4.5 Further, it has been brought to our notice that in the case of the assessee’s wife, Smt. Ritu Bajaj, arising out of similar facts, the Assessing Officer has accepted the claim of deduction under section 54 made for the remaining 50% part of the investment in new residential property in the return filed pursuant to notice under section 148. This also lends support to the assessee’s contention that the claim cannot be rejected in limine.

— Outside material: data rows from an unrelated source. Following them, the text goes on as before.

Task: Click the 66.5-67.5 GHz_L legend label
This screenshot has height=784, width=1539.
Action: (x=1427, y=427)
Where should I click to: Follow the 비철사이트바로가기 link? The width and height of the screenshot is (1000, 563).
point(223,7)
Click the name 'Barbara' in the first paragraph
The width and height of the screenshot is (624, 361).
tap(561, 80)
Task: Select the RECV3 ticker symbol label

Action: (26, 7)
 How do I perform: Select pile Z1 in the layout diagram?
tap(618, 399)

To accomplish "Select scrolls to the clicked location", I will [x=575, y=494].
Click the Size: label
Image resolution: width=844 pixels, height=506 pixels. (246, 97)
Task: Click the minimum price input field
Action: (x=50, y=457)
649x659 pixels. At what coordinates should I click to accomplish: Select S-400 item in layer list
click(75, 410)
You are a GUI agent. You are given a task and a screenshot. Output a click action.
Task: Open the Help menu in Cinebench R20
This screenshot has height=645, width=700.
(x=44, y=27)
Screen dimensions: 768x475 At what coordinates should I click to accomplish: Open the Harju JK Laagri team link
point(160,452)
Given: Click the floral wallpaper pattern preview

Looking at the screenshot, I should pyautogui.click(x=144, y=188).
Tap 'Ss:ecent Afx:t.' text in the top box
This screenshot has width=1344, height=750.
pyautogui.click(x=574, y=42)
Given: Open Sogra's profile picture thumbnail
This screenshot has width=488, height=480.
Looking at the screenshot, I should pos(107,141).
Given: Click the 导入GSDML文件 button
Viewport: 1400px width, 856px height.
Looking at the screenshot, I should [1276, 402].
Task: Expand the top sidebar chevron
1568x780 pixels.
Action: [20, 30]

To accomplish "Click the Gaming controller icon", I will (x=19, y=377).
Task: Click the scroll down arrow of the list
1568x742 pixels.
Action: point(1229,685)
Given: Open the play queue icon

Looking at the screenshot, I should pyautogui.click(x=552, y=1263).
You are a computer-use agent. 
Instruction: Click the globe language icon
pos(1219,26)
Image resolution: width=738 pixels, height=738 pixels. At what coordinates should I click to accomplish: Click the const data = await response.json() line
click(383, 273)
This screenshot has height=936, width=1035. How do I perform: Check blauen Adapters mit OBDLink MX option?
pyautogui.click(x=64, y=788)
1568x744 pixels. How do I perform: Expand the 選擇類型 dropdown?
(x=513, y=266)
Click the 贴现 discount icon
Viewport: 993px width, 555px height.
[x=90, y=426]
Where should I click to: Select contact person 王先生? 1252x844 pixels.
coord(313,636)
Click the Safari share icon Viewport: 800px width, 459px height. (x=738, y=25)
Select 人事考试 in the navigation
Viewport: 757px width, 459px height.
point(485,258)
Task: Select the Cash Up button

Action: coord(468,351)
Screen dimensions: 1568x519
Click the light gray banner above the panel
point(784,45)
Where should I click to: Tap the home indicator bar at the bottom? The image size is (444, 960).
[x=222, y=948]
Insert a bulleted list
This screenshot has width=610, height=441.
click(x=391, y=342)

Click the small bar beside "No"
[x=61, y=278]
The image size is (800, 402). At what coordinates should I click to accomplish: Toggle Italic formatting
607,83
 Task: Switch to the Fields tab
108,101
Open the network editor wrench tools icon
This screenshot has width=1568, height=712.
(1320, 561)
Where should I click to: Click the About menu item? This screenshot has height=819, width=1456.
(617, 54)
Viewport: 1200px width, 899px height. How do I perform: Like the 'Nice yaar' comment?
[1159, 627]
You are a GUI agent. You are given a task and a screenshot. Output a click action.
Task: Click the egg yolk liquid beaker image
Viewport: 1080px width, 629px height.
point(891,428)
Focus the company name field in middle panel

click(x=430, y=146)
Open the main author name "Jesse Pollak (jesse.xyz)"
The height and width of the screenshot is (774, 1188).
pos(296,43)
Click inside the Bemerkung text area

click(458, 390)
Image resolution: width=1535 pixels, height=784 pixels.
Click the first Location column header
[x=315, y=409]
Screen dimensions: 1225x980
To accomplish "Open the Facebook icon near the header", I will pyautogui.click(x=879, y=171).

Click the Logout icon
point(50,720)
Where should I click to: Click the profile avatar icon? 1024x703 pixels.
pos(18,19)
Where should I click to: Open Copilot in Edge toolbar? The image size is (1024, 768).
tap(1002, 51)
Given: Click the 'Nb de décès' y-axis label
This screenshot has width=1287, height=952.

4.6 In view of the foregoing discussion, we hold that the assessee is entitled, in law, to claim deduction under section 54 of the Act in the return of income filed in response to notice under section 148, provided the substantive conditions prescribed under the said section are duly satisfied. The lower authorities were, therefore, not justified in rejecting the claim solely on the ground that no original return under section 139(1) was filed.
4.7 Accordingly, we set aside the orders of the lower authorities on this issue and restore the matter to the file of the Assessing Officer for the limited purpose of verifying whether the assessee has fulfilled the conditions stipulated under section 54 of the Act. If the conditions are found to be satisfied, the deduction shall be allowed in accordance with law.
4.8 In view of the above direction, the ground relating to application of tax rate of 30% as against 20% on long-term capital gain becomes infructuous. The Assessing Officer shall apply the appropriate rate of tax only if, upon verification, the assessee is found not entitled to deduction under section 54.
4.9 The ground Nos. 1 to 4 of the assessee are allowed accordingly for statistical purposes.
5. Ground Nos. 5 and 7 relate only to certain observations made by the Assessing Officer and the learned Commissioner of Incometax (Appeals), without any corresponding addition having been made. In view of our decision on the substantive issue, these grounds do not survive for adjudication and are dismissed as infructuous. Ground No. 6 was not pressed by the assessee and is also dismissed.
6. In the result, appeal of the assessee is allowed partly for statistical purposes.